Serenity Strull/BBC/Getty Images Hands typing on a typewriter (Credit: Serenity Strull/BBC/Getty Images)
Serenity Strull/BBC/Getty Images

(Credit: Serenity Strull/BBC/Getty Images)

If you're worried about how AI will affect your job, the world of copywriters may offer a glimpse of the future.

Writer Benjamin Miller – not his real name – was thriving in early 2023. He led a team of more than 60 writers and editors, publishing blog posts and articles to promote a tech company that packages and resells data on everything from real estate to used cars. "It was really engaging work," Miller says, a chance to flex his creativity and collaborate with experts on a variety of subjects. But one day, Miller's manager told him about a new project. "They wanted to use AI to cut down on costs," he says. (Miller signed a non-disclosure agreement, and asked the BBC to withhold his and the company's name.)

A month later, the business introduced an automated system. Miller's manager would plug a headline for an article into an online form, an AI model would generate an outline based on that title, and Miller would get an alert on his computer. Instead of coming up with their own ideas, his writers would create articles around those outlines, and Miller would do a final edit before the stories were published. Miller only had a few months to adapt before he got news of a second layer of automation. Going forward, ChatGPT would write the articles in their entirety, and most of his team was fired. The few people remaining were left with an even less creative task: editing ChatGPT's subpar text to make it sound more human.

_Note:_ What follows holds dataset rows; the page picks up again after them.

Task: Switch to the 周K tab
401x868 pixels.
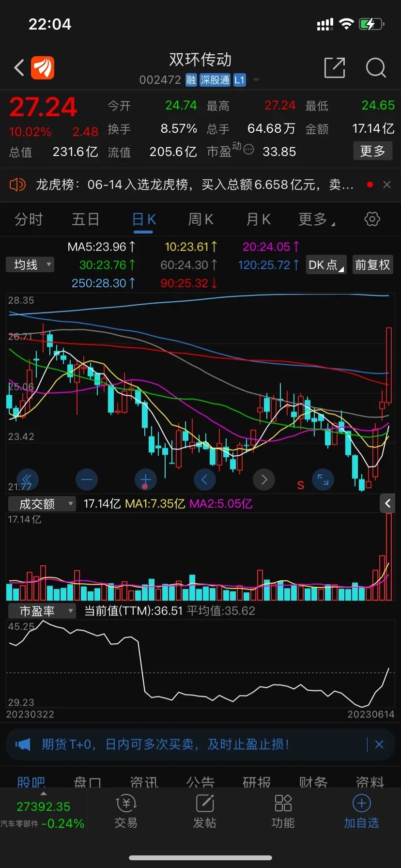Action: pyautogui.click(x=201, y=219)
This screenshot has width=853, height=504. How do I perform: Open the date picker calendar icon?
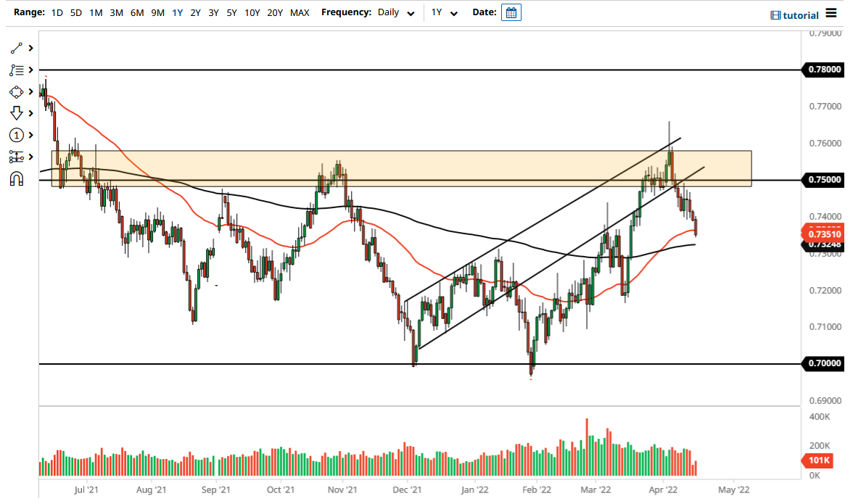pyautogui.click(x=511, y=12)
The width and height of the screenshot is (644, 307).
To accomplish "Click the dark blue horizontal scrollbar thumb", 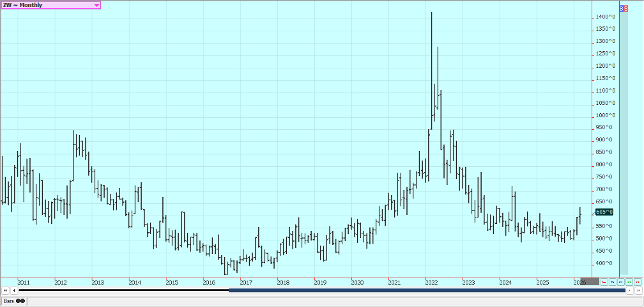I will pos(426,290).
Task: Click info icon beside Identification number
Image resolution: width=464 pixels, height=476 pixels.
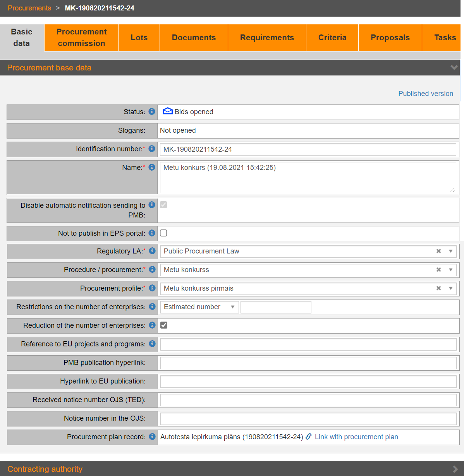Action: [152, 149]
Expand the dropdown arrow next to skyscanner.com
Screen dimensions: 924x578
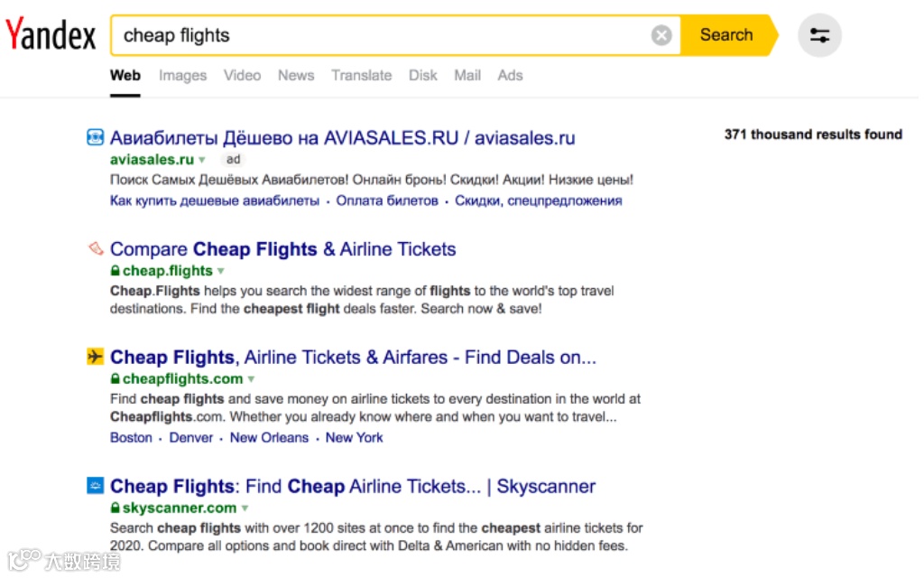(x=245, y=508)
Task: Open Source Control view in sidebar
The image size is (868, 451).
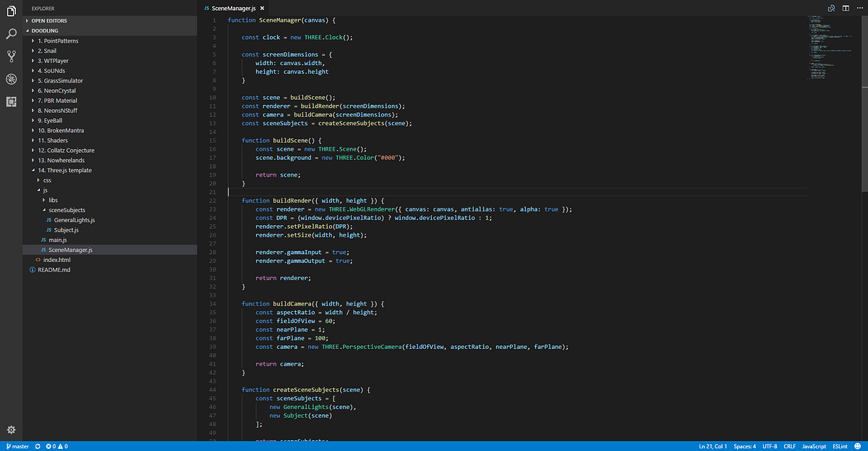Action: (11, 56)
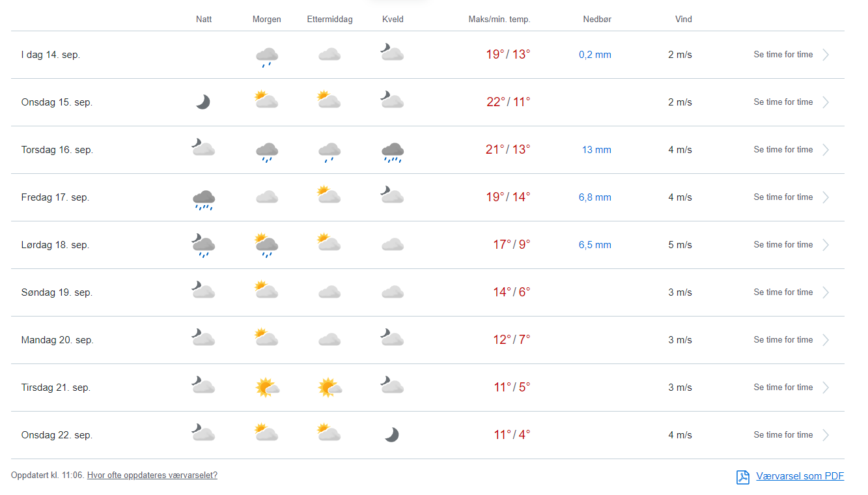Expand Søndag 19. sep. using its chevron

point(826,292)
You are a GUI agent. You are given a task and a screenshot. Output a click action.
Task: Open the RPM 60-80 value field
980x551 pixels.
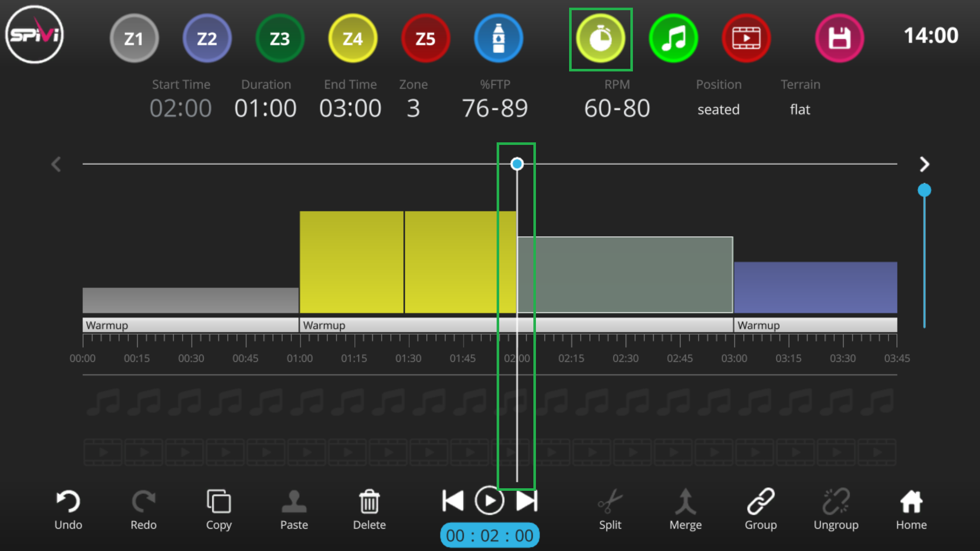click(x=617, y=108)
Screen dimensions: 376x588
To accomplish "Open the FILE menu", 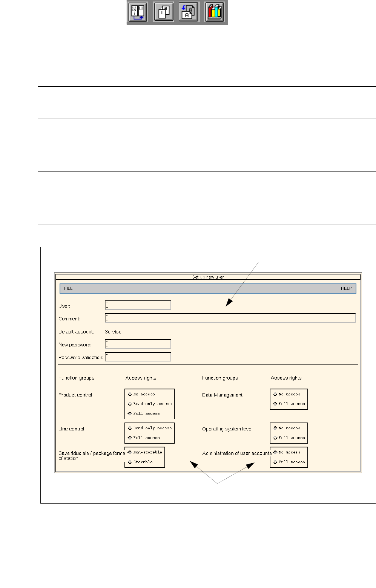I will [68, 288].
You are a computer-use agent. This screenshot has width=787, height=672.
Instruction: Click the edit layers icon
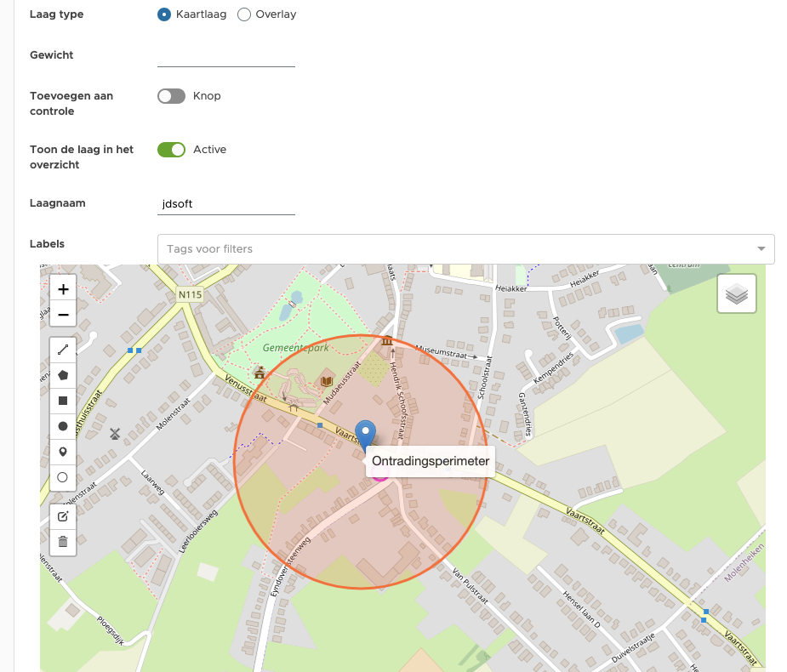63,516
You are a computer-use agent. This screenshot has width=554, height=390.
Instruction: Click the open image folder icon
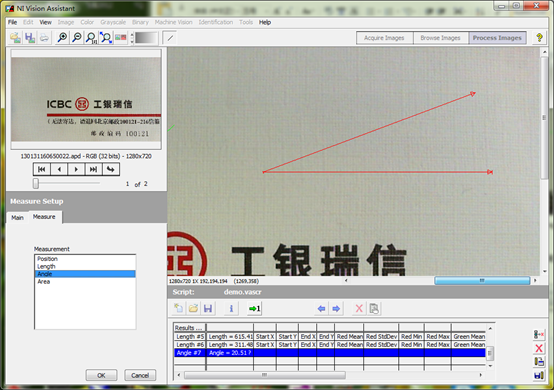click(15, 37)
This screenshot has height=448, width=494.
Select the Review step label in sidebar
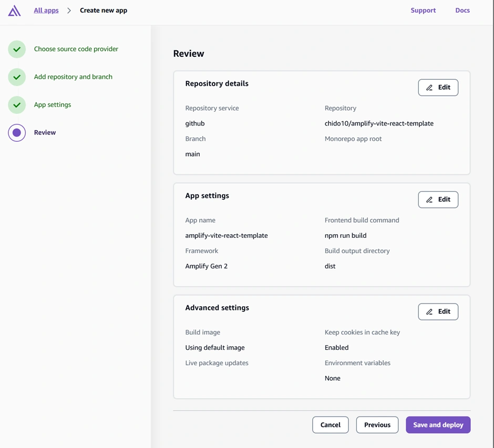(x=45, y=132)
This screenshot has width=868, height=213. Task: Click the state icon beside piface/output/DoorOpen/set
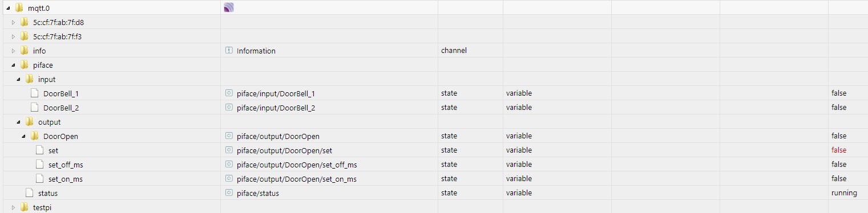click(229, 150)
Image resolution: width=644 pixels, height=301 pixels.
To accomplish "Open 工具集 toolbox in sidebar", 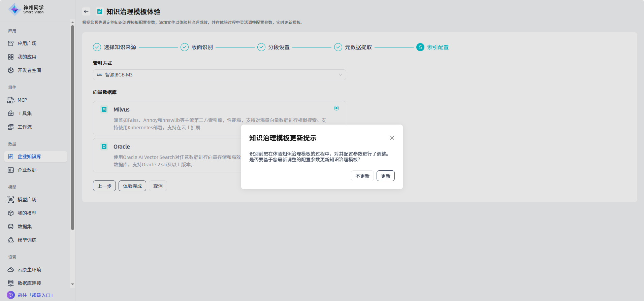I will point(25,113).
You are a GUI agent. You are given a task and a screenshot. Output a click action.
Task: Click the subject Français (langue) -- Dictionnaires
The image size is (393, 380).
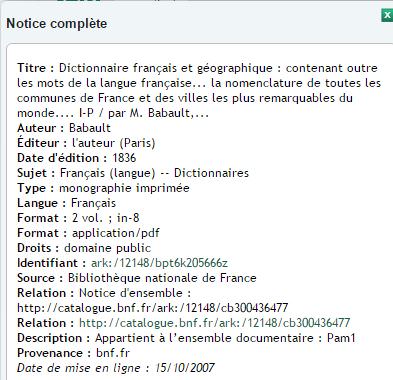pos(154,173)
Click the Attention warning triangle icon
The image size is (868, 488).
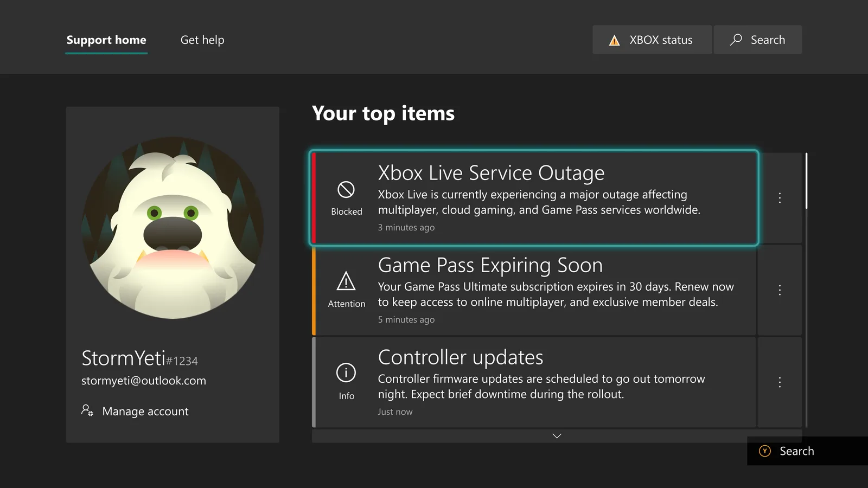click(x=346, y=281)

By 2024, the company laid off the rest of Miller's team, and he was alone. "All of a sudden I was just doing everyone's job," Miller says. Every day, he'd open the AI-written documents to fix the robot's formulaic mistakes, churning out the work that used to employ dozens of people.

In numerous industries, AI is being used to produce work that was once the exclusive domain of the human mind

"Mostly, it was just about cleaning things up and making the writing sound less awkward, cutting out weirdly formal or over-enthusiastic language," Miller says. "It was more editing than I had to do with human writers, but it was always the exact same kinds of edits. The real problem was it was just so repetitive and boring. It started to feel like I was the robot."

Miller's experience reflects a broader shift. In numerous industries, AI is being used to produce work that was once the exclusive domain of the human mind. AI is often less expensive than a person, but early adopters are quick to learn it can't always perform on the same level. Now, people like Miller are finding themselves being asked to team up with the same robots that are stealing their jobs to give the algorithms a bit of humanity – a hidden army making AI seem better than it really is.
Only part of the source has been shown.